What you have to do -
Where a line of the data holds the word "computer", copy that line.

[Available records Boundary: Start]

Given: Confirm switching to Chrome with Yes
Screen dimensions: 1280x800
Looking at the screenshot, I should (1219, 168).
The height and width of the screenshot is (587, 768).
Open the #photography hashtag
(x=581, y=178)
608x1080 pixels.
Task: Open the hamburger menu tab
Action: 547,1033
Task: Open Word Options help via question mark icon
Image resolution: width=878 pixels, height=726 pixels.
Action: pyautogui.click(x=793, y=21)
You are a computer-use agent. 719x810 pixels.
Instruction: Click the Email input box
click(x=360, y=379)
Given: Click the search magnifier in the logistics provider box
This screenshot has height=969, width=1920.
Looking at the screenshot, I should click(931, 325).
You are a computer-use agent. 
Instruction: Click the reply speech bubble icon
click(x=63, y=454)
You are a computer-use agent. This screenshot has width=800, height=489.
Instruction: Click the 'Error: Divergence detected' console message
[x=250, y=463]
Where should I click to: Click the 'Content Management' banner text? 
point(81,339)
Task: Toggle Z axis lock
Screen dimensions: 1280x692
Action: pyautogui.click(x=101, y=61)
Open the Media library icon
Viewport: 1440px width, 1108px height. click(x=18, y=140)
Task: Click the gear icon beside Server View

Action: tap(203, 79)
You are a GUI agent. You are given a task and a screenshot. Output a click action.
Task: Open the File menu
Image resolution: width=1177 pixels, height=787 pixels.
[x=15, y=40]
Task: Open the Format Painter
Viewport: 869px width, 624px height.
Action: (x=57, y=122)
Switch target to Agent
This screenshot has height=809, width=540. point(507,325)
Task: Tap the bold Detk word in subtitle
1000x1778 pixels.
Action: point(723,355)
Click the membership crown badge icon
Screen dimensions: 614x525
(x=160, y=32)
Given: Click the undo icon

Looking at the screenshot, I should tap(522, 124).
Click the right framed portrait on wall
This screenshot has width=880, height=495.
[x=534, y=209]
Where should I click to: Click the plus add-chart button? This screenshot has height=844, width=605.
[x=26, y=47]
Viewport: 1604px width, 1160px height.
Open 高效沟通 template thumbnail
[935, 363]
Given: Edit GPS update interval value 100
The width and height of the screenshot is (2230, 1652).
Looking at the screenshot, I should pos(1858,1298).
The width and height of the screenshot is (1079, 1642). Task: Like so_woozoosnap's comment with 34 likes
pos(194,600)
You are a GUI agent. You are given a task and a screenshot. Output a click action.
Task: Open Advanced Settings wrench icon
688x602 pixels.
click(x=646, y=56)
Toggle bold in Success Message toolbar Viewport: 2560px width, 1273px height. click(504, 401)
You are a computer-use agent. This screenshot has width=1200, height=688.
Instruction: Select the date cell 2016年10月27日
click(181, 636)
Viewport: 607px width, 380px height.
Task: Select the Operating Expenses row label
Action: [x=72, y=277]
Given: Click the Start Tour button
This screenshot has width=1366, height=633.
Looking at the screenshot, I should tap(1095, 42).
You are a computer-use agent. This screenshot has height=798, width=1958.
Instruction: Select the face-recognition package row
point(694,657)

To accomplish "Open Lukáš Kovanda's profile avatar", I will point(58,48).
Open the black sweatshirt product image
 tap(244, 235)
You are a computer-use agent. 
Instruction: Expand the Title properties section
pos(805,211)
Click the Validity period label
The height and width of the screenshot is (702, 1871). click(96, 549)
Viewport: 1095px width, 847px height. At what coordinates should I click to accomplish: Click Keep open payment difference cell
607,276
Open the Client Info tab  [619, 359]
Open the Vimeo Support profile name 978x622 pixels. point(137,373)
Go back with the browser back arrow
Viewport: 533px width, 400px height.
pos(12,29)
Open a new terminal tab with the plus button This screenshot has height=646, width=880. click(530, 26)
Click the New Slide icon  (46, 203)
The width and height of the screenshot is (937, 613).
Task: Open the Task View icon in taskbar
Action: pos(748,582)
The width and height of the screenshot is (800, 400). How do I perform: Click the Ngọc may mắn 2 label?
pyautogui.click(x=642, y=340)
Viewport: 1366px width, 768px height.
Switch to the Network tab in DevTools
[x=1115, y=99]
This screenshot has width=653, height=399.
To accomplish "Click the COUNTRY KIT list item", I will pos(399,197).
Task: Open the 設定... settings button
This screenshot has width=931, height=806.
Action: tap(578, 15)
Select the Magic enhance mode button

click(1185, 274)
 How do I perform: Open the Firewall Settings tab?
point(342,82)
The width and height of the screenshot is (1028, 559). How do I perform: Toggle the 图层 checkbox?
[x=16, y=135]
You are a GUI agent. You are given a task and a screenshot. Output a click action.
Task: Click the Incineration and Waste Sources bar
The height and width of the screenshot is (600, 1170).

[Available records Boundary: End]

Written solution -
You are a computer-use agent. 719x810 pixels.
You are a computer-use agent. 
You are a computer-use agent. This screenshot has width=800, height=489.
You are a computer-use agent. This screenshot has width=1200, height=688.
You are a computer-use agent. This screenshot has height=798, width=1958.
You are a computer-use agent. 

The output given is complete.